● **Task goal**:
The answer must consist of each line below that contains the string "color".
Segment Start: Records for the exercise
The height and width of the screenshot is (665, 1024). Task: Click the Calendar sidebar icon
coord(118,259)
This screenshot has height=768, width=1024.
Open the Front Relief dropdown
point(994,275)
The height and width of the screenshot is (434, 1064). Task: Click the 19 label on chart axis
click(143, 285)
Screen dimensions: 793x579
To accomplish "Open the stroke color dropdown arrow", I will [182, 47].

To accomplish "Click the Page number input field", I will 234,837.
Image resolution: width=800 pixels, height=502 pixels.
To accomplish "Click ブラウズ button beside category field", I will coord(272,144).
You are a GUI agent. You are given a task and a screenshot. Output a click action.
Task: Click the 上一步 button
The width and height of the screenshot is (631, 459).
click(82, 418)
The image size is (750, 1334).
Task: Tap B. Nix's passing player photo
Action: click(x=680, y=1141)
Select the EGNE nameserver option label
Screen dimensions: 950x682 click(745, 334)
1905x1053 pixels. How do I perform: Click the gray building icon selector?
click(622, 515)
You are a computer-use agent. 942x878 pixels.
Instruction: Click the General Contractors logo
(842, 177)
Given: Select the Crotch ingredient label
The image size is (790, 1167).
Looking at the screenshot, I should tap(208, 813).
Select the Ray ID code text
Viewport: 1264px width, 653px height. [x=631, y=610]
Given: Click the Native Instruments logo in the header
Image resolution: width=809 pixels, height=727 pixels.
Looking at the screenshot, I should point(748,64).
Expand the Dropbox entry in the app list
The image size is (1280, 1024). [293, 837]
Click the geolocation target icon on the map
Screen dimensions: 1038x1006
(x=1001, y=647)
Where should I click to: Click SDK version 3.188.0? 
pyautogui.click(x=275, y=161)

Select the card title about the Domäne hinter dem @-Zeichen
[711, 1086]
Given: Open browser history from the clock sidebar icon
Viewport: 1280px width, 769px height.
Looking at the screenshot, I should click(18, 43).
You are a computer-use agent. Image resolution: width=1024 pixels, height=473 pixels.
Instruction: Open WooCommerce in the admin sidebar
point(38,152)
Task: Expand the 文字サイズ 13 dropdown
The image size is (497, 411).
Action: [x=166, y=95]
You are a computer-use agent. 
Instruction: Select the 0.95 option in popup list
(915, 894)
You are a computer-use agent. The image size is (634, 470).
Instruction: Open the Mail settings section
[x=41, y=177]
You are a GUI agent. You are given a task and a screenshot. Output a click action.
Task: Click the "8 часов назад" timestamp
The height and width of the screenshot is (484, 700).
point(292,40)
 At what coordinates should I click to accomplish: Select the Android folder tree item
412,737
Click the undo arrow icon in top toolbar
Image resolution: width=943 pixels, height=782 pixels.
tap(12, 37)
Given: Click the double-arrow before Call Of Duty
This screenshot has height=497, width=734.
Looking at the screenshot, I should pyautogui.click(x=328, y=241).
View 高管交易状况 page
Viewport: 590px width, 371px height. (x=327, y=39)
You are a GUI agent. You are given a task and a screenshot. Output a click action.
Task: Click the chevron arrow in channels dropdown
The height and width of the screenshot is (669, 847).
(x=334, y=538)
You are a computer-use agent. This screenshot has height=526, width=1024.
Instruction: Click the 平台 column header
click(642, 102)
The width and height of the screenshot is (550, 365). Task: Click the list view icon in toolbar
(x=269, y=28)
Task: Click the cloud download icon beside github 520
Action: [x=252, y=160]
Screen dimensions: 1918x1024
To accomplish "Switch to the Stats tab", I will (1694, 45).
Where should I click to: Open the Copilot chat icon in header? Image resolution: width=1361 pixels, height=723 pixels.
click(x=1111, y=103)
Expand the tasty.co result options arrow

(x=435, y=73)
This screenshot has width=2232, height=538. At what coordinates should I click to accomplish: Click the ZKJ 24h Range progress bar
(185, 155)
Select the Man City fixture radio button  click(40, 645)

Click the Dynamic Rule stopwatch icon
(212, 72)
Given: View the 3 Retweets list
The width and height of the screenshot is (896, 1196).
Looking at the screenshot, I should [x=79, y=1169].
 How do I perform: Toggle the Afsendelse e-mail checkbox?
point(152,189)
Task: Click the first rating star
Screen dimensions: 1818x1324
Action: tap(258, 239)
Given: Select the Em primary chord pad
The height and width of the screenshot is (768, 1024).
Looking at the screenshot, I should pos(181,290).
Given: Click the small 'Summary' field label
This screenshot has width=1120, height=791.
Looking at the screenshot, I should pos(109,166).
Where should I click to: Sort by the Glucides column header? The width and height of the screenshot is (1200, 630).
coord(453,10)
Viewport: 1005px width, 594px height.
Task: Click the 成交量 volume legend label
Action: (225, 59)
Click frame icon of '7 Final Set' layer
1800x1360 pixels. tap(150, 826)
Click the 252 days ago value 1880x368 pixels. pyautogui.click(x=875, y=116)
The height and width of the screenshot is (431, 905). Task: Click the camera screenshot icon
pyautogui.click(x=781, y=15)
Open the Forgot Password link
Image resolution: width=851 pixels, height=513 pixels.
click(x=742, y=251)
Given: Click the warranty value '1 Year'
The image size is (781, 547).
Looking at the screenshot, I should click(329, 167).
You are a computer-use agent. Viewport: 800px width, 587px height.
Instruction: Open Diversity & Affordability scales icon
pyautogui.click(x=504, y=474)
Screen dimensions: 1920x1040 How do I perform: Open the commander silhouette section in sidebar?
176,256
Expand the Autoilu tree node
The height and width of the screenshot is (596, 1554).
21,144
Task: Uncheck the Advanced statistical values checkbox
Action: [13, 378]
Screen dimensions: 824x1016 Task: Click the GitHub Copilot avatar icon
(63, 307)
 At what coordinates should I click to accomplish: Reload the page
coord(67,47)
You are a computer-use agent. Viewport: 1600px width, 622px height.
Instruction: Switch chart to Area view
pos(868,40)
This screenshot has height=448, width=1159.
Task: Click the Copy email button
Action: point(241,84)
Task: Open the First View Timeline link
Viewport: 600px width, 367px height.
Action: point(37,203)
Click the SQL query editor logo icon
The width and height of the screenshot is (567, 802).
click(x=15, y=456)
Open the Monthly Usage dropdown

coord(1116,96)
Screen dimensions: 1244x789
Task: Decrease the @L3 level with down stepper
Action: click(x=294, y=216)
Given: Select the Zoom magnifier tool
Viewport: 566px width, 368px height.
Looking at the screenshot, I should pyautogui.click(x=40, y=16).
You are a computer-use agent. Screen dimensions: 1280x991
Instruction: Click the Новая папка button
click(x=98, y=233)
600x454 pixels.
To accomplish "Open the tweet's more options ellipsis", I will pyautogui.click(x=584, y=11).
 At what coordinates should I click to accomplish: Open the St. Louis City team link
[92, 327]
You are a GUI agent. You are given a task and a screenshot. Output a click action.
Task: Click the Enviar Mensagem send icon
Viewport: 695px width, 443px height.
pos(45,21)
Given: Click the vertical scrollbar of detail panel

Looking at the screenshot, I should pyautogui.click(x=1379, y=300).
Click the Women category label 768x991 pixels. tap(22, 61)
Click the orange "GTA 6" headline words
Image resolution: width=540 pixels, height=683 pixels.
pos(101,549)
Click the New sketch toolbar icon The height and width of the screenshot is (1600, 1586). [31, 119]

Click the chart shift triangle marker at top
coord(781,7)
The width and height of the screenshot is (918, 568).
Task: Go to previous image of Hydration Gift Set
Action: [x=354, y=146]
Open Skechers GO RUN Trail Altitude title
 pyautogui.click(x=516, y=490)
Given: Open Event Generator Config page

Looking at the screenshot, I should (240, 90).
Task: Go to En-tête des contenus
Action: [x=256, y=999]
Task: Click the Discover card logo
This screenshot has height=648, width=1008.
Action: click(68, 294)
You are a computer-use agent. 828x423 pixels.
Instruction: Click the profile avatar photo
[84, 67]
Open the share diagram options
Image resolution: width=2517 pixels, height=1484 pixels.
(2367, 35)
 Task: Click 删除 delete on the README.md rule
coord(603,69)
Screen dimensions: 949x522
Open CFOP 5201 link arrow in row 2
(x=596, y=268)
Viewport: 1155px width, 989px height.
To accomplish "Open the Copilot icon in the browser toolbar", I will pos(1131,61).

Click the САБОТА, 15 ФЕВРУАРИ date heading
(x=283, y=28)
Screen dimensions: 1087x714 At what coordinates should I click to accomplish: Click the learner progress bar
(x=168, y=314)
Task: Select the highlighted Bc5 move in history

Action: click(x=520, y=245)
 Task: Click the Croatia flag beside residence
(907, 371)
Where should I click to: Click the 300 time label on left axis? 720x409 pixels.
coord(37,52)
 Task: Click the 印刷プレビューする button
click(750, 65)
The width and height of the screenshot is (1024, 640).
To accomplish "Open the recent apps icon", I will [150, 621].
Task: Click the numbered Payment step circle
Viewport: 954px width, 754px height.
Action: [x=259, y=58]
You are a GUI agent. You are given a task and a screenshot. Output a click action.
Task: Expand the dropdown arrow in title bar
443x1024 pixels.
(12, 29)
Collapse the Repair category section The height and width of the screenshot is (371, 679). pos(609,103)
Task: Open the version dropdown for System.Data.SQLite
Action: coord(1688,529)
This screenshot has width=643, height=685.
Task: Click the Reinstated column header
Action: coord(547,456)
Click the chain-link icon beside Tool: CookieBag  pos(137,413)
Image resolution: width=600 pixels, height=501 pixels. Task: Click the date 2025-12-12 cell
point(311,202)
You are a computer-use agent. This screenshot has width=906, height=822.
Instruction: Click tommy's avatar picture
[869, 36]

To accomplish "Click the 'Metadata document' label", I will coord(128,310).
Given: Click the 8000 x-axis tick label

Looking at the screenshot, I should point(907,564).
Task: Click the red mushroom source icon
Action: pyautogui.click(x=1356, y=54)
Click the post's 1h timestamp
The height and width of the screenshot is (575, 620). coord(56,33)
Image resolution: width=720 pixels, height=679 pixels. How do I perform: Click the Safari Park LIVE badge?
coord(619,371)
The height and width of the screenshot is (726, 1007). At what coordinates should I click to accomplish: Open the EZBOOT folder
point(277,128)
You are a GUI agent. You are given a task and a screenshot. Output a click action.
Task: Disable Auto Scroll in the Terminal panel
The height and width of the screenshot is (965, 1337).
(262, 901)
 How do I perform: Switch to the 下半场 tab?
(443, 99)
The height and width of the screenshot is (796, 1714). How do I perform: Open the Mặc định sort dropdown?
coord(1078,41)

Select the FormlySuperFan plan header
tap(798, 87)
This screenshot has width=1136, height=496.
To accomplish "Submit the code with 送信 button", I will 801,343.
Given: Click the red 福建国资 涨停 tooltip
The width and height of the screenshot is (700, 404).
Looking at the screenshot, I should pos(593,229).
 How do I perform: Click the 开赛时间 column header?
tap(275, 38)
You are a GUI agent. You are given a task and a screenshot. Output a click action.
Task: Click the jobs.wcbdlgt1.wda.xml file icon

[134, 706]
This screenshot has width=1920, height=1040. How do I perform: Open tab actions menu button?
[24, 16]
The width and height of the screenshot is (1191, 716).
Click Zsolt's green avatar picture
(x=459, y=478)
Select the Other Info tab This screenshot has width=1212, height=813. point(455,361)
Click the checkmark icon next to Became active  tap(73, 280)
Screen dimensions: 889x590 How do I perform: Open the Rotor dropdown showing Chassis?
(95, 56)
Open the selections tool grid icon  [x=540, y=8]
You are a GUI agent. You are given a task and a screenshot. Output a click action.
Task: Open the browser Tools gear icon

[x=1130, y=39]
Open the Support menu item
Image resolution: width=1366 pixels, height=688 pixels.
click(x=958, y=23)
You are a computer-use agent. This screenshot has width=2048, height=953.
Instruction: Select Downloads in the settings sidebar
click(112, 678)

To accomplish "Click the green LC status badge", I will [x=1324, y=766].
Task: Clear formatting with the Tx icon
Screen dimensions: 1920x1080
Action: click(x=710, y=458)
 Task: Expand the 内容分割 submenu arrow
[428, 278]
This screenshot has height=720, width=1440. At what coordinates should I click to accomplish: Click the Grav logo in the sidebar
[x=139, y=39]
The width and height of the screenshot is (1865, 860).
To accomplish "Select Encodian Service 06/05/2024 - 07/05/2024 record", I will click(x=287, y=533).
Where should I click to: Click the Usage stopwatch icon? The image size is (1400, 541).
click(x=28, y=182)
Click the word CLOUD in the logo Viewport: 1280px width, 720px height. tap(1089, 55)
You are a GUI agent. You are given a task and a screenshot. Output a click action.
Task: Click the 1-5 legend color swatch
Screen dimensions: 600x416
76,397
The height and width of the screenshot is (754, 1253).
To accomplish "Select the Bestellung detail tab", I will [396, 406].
Segment End: Records for the exercise
● **Answer**:
To accomplish "Open the stroke color dropdown arrow", I will [182, 47].
Task: Click the 1-5 legend color swatch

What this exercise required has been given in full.